Udacity Students on Computer Vision and Deep Learning

Here are five Udacity Self-Driving Car students that went above and beyond the project requirements by using trigonometry, color spaces, dashcams, buffers, and teaching other students.

Alright Squares; Let’s Talk Triangles

Andrew Hogan

Andrew digs way back into high school trigonometry to investigate the relationship between the multiple cameras used in the Behavioral Cloning Project. The result is a pretty awesome run:

“As the car is making a stronger turn from the center angle, it can be safely assumed that the distance between the center camera and its goal (point A) is shrinking in relation to when point A was a significant distance away from the car — when steering angle D was 0. This can easily be seen in how far away the most distant center point on the road is when the car is driving straight versus when it is in a 25 degree turn. After getting tired of manually calculating SOH CAH TOA/law of cosines and sines over and over again, I wrote a couple python scripts to chart out what the change in the angle would be given a center angle and a distance between each camera along with a distance to the goal at 0 degrees and the distance to the goal at the given angle.”

Finding Lane Lines with Colour Thresholds

Joshua Owoyemi

Joshua is a Nigerian PhD student at a Japanese university, making him a perfect example of Udacity’s goal of democratizing education. He also does a terrific job experimenting with various color spaces for isolating lane lines:

“We know that white is represented by (255,255,255) in both RGB and HSL colour space, but we have to ascertain the values for the yellow lane colour. To do this, I pulled out colour picker from the Inkscape software, just to have a visual representation.”

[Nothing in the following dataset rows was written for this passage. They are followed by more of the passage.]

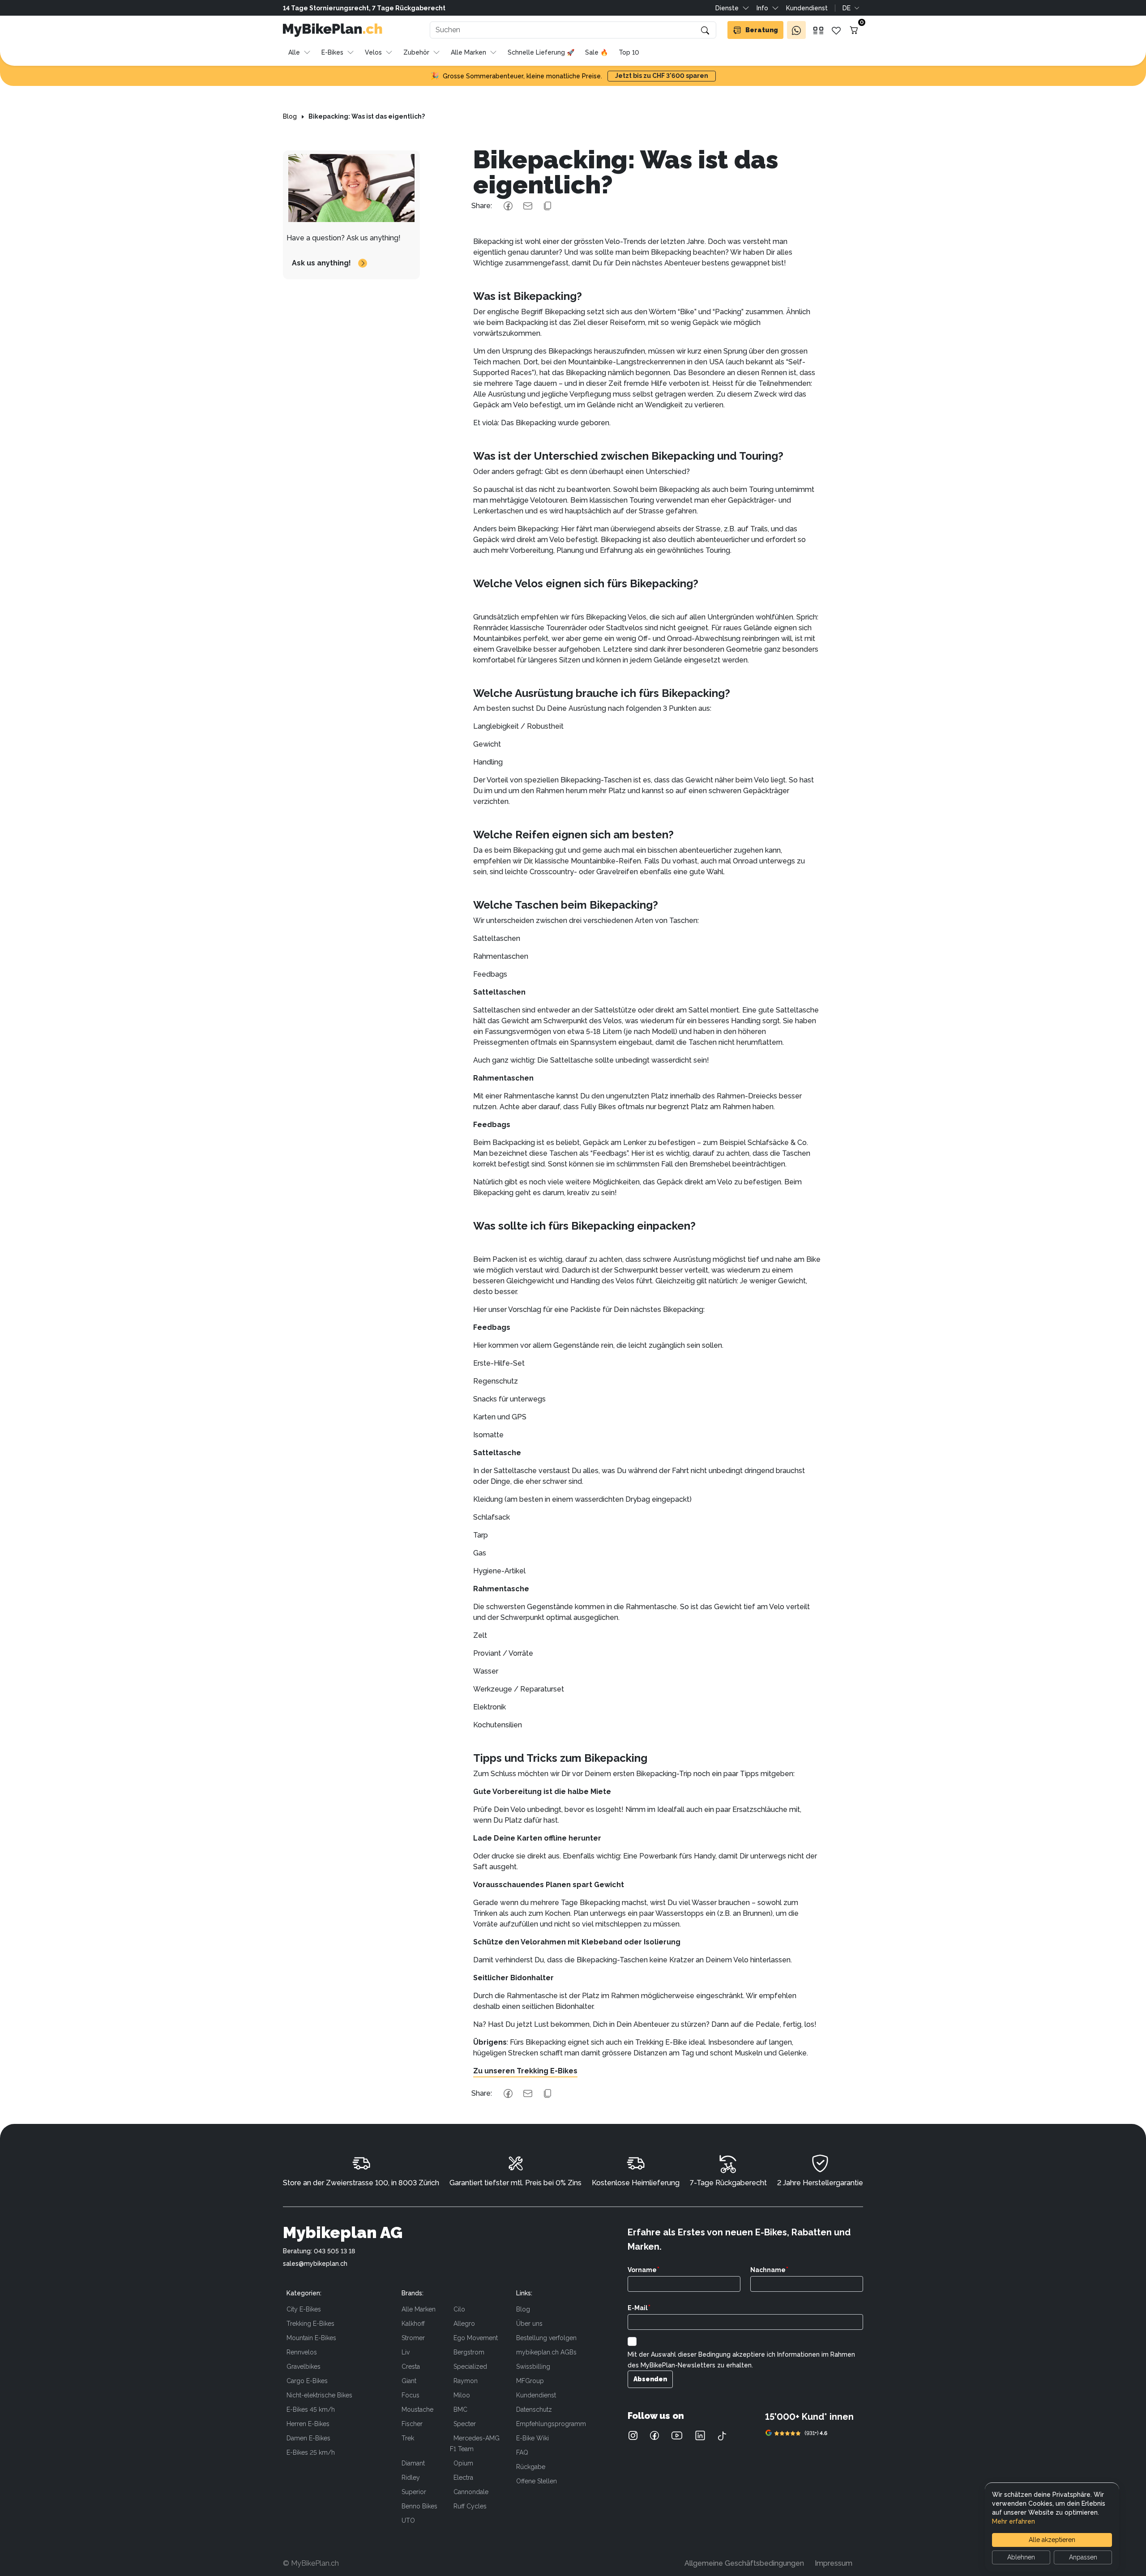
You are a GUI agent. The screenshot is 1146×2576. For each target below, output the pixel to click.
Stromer (413, 2337)
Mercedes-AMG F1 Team (475, 2443)
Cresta (411, 2366)
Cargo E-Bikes (307, 2380)
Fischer (412, 2423)
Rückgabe (530, 2466)
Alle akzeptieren (1052, 2539)
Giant (409, 2380)
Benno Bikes (419, 2506)
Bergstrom (468, 2352)
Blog (523, 2309)
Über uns (529, 2323)
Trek (408, 2438)
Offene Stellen (536, 2481)
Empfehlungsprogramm (551, 2423)
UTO (408, 2520)
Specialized (470, 2366)
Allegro (464, 2323)
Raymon (465, 2380)
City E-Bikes (303, 2309)
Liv (406, 2352)
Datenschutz (534, 2409)
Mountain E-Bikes (311, 2337)
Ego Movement (475, 2337)
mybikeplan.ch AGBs (546, 2352)
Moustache (417, 2409)
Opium (463, 2463)
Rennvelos (301, 2352)
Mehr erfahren (1013, 2521)
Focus (410, 2395)
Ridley (411, 2477)
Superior (414, 2491)
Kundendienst (536, 2395)
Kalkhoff (413, 2323)
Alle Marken (419, 2309)
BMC (460, 2409)
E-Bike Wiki (532, 2438)
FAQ (522, 2452)
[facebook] (508, 206)
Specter (464, 2423)
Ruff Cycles (470, 2506)
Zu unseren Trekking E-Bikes (525, 2071)
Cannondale (470, 2491)
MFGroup (530, 2380)
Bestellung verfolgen (546, 2337)
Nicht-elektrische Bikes (319, 2395)
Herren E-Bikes (307, 2423)
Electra (463, 2477)
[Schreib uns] (796, 30)
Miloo (461, 2395)
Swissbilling (533, 2366)
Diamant (413, 2463)
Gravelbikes (303, 2366)
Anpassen (1083, 2557)
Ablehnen (1021, 2557)
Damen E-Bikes (308, 2438)
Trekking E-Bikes (310, 2323)
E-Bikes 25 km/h (310, 2452)
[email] (528, 206)
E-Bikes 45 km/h (310, 2409)
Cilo (459, 2309)
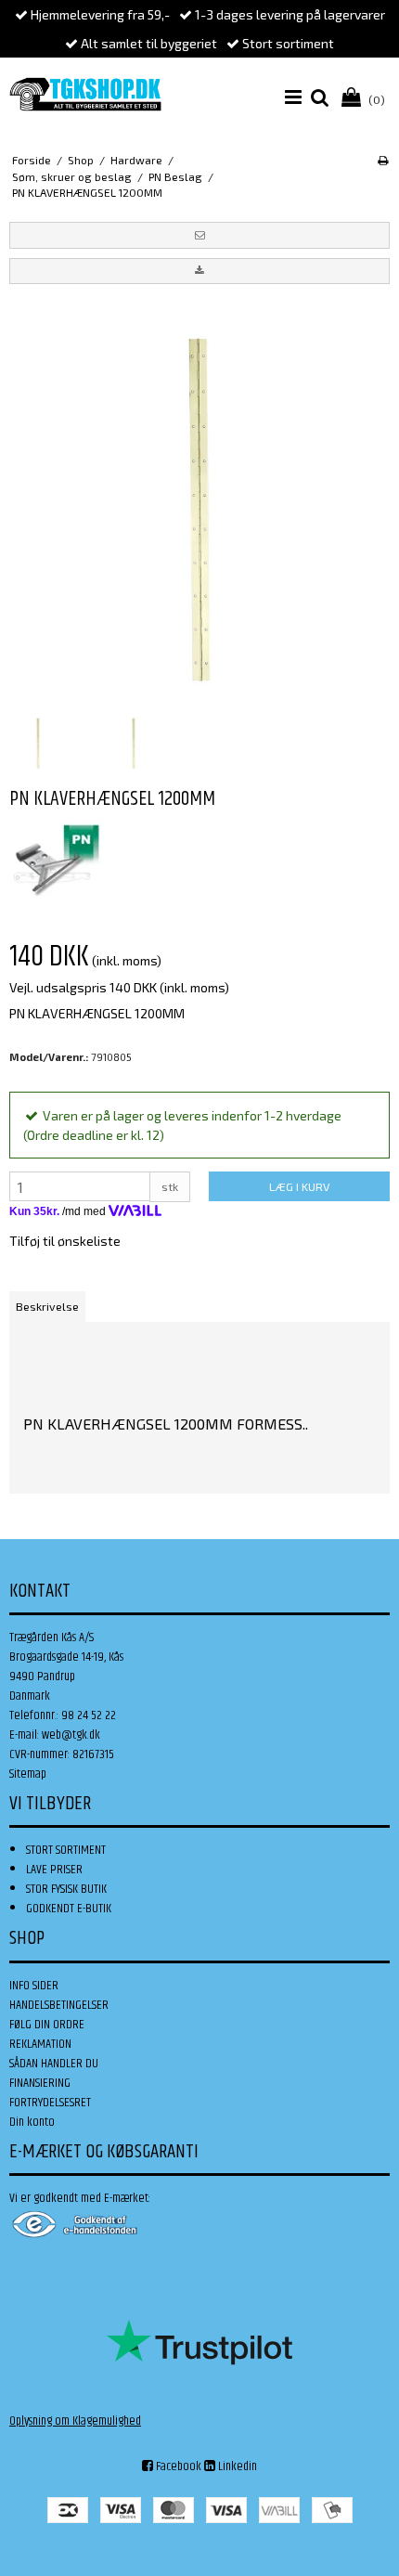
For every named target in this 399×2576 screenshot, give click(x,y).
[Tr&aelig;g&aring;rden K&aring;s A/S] (85, 94)
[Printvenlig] (383, 159)
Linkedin (236, 2466)
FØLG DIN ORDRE (46, 2024)
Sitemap (27, 1774)
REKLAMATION (40, 2044)
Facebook (177, 2466)
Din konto (32, 2122)
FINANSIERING (40, 2083)
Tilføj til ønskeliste (65, 1241)
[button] (199, 235)
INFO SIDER (33, 1985)
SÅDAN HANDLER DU (53, 2063)
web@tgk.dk (71, 1735)
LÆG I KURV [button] (299, 1186)
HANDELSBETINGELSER (59, 2005)
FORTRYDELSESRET (50, 2102)
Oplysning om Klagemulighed (75, 2421)
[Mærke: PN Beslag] (55, 859)
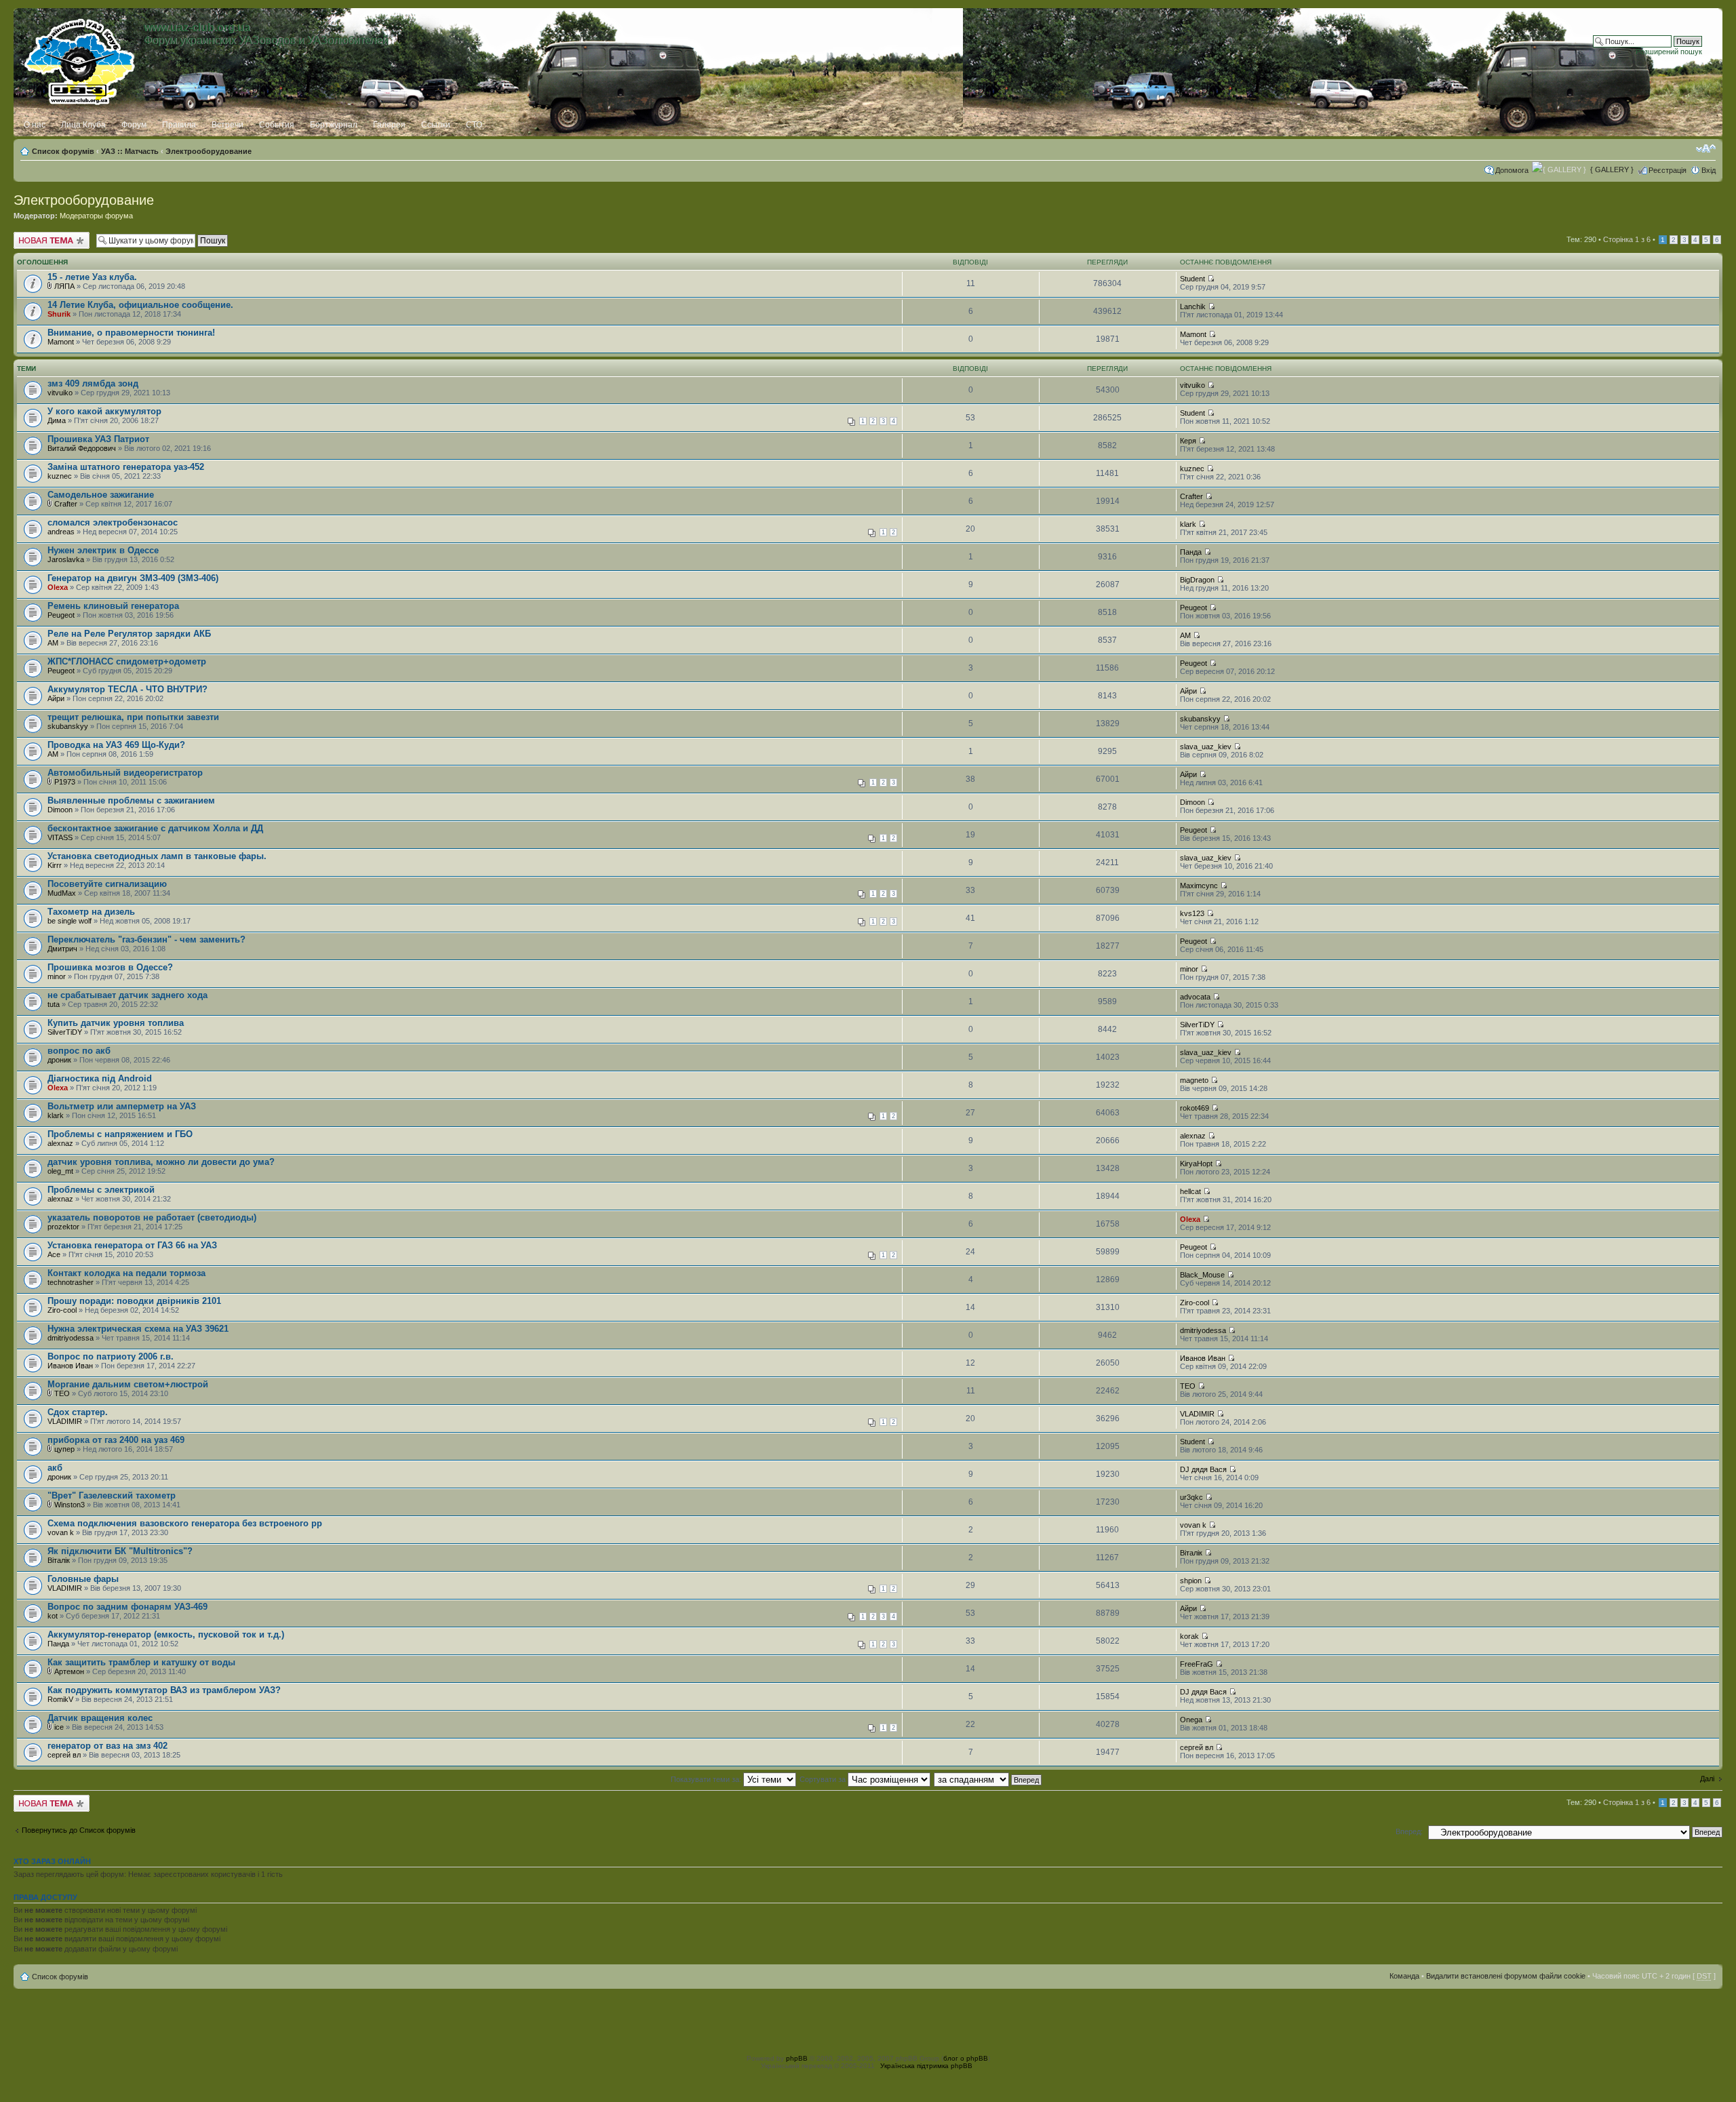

My Dashcam And My Lane Finding Algorithm

Chris Edwards

Chris bought a dashcam and super-imposed his lane-finding algorithm on one of his regular routes — up the 5 in San Diego:

“I found it eerily calming to safely watch a drive I do way too often. It’s like the difference between watching a horse and being dragged behind one. The video starts just after what I believe to be the most dangerous on-ramp in the world. Having survived that, we can check out the camera, my driving, and my algorithm’s ability to find lane lines.”

CarND Project 1: Lane Lines Detection — A Complete Pipeline

Kirill Danilyuk

Kirill goes way beyond the requirements in his initial lane-finding project, and builds a computer vision pipeline that can identify lanes in all sorts of conditions. In particular, he develops a nice stability heuristic:

“Lane lines stability. This is an important issue to be addressed. There are several stabilization techniques I used:

1. Buffers. My lane line objects memorize N recent states and update the buffer itself by inserting a line state from the current frame.

2. Smarter lane line state updates. If we still get noisy data after our filtering efforts, line fitting can easily go wrong. If we see that the estimated slope of the fitted line from the current frame differs too much from the buffer’s average, we need to treat this line more conservatively. For this very purpose, I created DECISION_MAT, which is a simple decision matrix on how to combine current line position and buffer’s average position.”

Teaching a car to drive with deep learning

Robin Stringer

Robin has an easy-to-follow writeup of my sequence of videos demonstrating an iterative approach to completing the Behavioral Cloning Project. Start with some basic data, normalize it, augment it, add side cameras, and keep going:

“This is the stage at which the car began to make it around the track successfully for me. The behavioral cloning project is a great lesson in the fun and value in experimentation when working with deep learning. Altering model architecture and parameters help us build an intuition of how convolutions, drop out layers and subsamples work together to make a useful model.”